*** DATASET EXCERPTS ***

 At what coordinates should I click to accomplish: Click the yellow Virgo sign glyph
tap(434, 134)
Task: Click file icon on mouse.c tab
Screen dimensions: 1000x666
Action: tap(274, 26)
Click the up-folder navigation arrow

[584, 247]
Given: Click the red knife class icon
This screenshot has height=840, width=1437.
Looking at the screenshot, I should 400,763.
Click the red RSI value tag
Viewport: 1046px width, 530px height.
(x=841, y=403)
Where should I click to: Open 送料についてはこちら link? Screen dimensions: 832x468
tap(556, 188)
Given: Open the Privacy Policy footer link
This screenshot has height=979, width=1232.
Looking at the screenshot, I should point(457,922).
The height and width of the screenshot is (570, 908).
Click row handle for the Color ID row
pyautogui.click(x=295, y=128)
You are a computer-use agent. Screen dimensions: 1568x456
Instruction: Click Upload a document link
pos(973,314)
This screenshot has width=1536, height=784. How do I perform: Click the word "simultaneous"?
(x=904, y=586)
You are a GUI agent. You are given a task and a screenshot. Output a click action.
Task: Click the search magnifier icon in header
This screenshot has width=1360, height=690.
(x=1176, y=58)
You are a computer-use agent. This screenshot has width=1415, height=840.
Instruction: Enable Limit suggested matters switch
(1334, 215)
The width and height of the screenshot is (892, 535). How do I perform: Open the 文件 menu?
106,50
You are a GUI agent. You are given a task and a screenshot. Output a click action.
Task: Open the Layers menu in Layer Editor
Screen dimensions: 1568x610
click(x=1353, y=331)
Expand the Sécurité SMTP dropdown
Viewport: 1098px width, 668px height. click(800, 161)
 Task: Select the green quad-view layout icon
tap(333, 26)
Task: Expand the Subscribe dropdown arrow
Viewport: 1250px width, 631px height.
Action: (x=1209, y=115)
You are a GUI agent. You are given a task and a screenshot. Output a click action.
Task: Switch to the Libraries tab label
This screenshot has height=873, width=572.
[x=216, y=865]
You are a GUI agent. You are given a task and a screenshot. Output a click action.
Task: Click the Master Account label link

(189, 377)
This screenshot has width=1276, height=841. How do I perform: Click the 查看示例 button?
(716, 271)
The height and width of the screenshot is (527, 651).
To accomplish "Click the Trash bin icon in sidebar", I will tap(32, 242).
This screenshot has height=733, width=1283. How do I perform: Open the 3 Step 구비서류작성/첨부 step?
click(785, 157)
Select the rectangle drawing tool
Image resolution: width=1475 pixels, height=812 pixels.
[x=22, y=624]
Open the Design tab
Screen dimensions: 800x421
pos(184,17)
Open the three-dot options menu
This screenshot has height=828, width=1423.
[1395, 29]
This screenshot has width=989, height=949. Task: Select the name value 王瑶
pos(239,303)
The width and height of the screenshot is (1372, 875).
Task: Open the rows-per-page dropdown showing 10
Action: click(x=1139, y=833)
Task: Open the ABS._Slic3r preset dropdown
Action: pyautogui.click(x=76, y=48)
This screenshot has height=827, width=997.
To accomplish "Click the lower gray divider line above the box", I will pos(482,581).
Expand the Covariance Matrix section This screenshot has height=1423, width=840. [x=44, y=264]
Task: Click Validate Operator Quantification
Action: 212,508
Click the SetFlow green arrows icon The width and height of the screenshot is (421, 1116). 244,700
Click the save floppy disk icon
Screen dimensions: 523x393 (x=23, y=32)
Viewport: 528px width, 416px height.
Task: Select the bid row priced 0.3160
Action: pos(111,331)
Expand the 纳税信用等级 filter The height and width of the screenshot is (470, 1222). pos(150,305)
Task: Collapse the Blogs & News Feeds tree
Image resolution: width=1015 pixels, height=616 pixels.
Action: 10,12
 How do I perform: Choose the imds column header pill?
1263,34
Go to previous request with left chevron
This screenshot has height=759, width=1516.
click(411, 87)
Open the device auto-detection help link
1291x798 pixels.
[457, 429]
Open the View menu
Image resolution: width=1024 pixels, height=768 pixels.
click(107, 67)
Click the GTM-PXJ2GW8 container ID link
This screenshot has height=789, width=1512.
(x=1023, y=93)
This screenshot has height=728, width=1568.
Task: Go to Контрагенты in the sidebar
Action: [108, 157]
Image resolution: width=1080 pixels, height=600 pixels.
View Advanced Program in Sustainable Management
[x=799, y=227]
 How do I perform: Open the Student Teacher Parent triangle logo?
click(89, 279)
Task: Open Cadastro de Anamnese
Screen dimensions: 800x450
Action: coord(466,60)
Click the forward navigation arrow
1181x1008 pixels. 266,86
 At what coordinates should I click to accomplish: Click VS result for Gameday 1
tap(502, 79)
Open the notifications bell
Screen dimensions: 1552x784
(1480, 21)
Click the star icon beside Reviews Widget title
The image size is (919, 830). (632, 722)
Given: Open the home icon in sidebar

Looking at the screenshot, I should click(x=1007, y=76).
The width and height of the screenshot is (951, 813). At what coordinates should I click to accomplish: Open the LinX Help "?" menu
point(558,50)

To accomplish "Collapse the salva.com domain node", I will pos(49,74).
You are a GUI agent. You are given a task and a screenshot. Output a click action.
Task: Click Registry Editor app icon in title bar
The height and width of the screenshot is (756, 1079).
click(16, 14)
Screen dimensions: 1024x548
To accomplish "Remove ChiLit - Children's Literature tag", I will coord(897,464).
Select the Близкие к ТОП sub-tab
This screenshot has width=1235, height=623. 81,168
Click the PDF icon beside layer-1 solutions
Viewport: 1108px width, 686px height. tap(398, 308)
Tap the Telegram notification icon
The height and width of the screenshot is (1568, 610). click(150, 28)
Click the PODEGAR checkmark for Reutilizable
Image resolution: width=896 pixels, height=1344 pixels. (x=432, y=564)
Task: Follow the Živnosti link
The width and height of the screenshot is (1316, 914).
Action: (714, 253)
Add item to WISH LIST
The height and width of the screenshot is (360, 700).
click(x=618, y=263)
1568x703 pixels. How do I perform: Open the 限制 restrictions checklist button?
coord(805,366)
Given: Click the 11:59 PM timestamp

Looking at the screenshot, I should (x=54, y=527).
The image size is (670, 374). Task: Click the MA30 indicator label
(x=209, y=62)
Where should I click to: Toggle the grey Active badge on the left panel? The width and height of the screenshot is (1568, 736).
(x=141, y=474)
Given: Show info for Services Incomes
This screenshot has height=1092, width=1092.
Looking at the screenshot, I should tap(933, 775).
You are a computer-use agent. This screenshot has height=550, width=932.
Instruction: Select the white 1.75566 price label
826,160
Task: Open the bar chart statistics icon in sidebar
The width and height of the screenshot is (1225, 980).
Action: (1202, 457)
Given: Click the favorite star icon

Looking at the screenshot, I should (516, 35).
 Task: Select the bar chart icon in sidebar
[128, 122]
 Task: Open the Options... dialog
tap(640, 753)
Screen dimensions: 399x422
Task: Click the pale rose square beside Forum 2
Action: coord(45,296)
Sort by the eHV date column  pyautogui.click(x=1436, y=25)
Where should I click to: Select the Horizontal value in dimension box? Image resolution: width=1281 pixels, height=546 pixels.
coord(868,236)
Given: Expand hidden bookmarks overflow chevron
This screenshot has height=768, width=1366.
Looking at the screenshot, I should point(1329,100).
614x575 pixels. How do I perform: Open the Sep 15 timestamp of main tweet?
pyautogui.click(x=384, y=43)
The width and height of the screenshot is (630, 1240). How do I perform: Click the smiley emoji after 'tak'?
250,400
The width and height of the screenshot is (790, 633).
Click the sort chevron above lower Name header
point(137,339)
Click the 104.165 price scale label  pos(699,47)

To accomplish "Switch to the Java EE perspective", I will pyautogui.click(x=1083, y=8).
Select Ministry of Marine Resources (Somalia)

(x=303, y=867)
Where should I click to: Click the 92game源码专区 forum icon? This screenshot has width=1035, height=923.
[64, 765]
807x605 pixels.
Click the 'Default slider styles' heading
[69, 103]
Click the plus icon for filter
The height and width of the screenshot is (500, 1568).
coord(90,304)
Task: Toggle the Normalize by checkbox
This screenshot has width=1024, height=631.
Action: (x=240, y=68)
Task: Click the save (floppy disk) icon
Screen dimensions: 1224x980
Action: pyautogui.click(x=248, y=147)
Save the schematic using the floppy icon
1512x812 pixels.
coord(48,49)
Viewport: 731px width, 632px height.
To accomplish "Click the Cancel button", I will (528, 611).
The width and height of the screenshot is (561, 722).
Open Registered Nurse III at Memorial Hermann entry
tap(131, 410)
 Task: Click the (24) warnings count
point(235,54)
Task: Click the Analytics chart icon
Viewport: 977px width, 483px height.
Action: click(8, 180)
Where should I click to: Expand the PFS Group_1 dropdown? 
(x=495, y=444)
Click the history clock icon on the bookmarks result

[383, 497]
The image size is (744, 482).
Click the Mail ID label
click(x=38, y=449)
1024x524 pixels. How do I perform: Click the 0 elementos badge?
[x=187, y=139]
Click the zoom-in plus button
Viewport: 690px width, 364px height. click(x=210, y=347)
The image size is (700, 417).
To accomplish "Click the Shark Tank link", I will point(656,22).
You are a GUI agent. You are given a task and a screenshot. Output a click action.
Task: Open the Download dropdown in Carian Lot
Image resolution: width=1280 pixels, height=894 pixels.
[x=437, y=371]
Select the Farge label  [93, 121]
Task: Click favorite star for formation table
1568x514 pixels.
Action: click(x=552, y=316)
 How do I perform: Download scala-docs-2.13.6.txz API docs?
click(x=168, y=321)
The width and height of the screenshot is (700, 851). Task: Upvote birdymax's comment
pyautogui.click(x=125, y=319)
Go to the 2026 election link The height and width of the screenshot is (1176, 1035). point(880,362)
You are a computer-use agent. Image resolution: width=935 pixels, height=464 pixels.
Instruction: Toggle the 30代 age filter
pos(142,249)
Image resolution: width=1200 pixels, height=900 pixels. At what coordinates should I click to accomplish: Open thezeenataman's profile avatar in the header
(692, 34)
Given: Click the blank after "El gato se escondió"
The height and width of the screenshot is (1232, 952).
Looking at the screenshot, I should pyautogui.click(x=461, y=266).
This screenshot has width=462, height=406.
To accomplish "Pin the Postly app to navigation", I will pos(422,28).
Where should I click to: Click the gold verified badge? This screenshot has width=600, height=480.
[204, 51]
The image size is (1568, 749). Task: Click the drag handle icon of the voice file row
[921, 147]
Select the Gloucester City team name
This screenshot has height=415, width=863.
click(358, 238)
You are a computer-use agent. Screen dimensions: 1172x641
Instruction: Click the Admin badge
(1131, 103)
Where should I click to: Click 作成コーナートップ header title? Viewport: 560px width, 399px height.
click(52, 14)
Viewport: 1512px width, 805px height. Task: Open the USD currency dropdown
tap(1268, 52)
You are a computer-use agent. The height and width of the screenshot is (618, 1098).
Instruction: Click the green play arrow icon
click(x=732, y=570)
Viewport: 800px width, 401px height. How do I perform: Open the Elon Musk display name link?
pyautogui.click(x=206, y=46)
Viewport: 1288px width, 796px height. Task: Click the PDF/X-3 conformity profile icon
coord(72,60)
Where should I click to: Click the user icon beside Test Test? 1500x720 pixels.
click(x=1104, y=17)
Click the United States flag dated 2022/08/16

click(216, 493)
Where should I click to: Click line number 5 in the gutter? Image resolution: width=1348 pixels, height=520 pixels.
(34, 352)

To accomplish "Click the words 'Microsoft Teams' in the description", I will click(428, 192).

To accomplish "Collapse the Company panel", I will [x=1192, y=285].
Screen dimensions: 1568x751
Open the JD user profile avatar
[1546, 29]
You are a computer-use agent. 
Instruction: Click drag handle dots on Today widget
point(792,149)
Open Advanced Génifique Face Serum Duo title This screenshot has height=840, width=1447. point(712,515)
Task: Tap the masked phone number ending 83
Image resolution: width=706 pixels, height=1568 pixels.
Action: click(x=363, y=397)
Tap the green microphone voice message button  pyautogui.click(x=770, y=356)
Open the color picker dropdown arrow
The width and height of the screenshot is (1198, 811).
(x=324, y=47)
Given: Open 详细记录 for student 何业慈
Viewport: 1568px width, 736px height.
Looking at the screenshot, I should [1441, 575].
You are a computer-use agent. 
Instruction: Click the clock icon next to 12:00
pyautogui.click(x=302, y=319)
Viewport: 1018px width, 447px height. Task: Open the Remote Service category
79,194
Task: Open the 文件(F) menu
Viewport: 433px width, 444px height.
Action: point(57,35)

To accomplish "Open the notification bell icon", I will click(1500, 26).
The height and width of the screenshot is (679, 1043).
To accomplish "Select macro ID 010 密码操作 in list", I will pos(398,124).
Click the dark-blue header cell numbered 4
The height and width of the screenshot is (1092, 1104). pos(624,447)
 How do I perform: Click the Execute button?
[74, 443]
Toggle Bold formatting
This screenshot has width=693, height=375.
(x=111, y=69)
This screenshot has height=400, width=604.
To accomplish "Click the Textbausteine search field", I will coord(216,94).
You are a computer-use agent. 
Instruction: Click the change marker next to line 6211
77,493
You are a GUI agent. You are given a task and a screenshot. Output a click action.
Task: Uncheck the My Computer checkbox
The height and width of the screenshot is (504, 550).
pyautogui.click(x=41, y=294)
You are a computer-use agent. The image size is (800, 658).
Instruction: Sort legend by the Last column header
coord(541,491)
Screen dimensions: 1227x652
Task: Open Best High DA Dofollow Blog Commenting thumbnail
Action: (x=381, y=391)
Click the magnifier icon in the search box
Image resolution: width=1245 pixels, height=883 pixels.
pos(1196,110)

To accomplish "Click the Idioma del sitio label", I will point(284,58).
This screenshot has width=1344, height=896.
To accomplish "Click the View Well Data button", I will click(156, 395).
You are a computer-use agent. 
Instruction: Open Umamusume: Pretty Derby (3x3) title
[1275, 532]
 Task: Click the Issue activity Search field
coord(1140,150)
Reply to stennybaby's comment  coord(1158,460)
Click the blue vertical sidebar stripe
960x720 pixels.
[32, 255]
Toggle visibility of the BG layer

*** End of DATASET EXCERPTS ***

**WHAT TO DO**
Reproduce exactly the lines above from the line with "This screenshot has height=827, width=997." to the line with "Click the SetFlow", including both, and add nothing.

**ANSWER BOX**
This screenshot has height=827, width=997.
To accomplish "Click the lower gray divider line above the box", I will pos(482,581).
Expand the Covariance Matrix section This screenshot has height=1423, width=840. [x=44, y=264]
Task: Click Validate Operator Quantification
Action: 212,508
Click the SetFlow green arrows icon The width and height of the screenshot is (421, 1116). 244,700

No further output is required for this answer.